TASK REQUIREMENTS
Output the lines below exactly, please, from the first line until the line with "Given: Focus the 请输入业务关键词 search field", counting both.

RECORDS FOR THE TASK
* * *
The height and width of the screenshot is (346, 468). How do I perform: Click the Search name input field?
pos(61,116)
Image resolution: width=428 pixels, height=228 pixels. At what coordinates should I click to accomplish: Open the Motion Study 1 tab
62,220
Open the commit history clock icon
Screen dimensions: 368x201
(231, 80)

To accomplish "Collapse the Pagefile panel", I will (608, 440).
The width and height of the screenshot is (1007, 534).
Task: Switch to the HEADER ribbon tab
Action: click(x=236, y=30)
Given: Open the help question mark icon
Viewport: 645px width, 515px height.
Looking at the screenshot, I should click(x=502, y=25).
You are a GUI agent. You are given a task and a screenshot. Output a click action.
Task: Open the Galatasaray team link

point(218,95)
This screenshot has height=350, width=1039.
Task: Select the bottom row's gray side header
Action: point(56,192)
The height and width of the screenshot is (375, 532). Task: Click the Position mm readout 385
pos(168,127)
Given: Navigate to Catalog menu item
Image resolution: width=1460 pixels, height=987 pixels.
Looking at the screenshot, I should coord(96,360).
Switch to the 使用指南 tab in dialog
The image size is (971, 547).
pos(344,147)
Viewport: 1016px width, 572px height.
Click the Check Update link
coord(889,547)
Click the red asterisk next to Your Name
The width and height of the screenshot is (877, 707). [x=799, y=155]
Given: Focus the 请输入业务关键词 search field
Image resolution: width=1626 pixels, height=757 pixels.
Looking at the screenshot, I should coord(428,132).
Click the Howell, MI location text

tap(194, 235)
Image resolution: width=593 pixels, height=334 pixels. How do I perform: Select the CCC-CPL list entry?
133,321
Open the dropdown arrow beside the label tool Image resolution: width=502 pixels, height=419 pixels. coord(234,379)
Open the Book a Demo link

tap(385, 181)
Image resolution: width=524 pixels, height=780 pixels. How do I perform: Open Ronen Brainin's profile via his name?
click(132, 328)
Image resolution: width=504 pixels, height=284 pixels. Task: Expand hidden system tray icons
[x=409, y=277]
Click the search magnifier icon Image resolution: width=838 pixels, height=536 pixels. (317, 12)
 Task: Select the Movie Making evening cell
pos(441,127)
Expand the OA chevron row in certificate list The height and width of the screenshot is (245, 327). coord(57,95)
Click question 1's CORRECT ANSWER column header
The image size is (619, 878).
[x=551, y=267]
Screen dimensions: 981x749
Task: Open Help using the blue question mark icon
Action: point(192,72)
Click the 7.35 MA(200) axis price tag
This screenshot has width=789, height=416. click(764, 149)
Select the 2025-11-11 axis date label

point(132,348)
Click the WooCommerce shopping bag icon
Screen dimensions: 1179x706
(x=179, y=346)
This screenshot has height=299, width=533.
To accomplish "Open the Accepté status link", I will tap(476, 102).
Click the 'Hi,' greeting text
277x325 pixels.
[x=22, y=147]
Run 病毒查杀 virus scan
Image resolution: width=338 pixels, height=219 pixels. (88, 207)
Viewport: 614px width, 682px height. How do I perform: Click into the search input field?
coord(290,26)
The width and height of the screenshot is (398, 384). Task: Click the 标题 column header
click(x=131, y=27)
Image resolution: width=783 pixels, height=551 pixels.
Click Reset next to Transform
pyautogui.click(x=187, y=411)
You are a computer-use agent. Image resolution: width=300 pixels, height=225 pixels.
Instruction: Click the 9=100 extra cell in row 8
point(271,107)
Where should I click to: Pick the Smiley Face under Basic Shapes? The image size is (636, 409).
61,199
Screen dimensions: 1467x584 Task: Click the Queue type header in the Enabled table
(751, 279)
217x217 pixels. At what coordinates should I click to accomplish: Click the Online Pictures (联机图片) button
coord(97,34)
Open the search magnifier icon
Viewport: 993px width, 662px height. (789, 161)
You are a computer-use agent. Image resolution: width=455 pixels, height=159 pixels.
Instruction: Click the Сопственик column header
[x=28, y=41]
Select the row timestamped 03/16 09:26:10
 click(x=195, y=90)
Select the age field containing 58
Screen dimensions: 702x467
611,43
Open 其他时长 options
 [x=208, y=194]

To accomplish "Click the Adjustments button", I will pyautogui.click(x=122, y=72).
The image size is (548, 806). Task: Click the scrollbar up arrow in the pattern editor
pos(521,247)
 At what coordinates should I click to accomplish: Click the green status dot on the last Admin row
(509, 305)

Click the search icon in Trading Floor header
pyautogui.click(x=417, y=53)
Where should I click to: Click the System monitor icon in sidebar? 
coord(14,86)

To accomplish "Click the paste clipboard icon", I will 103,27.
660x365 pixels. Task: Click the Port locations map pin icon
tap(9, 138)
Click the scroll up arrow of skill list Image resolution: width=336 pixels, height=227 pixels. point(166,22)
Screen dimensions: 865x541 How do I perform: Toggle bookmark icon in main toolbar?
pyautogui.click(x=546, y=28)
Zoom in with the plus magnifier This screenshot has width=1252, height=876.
* * *
EXERCISE RESPONSE
The height and width of the screenshot is (346, 468). How do I perform: Click the Search name input field?
pos(61,116)
Image resolution: width=428 pixels, height=228 pixels. At what coordinates should I click to accomplish: Open the Motion Study 1 tab
62,220
Open the commit history clock icon
Screen dimensions: 368x201
(231, 80)

To accomplish "Collapse the Pagefile panel", I will (608, 440).
The width and height of the screenshot is (1007, 534).
Task: Switch to the HEADER ribbon tab
Action: click(x=236, y=30)
Given: Open the help question mark icon
Viewport: 645px width, 515px height.
Looking at the screenshot, I should click(x=502, y=25).
You are a GUI agent. You are given a task and a screenshot. Output a click action.
Task: Open the Galatasaray team link

point(218,95)
This screenshot has height=350, width=1039.
Task: Select the bottom row's gray side header
Action: point(56,192)
The height and width of the screenshot is (375, 532). Task: Click the Position mm readout 385
pos(168,127)
Given: Navigate to Catalog menu item
Image resolution: width=1460 pixels, height=987 pixels.
Looking at the screenshot, I should coord(96,360).
Switch to the 使用指南 tab in dialog
The image size is (971, 547).
pos(344,147)
Viewport: 1016px width, 572px height.
Click the Check Update link
coord(889,547)
Click the red asterisk next to Your Name
The width and height of the screenshot is (877, 707). [x=799, y=155]
Given: Focus the 请输入业务关键词 search field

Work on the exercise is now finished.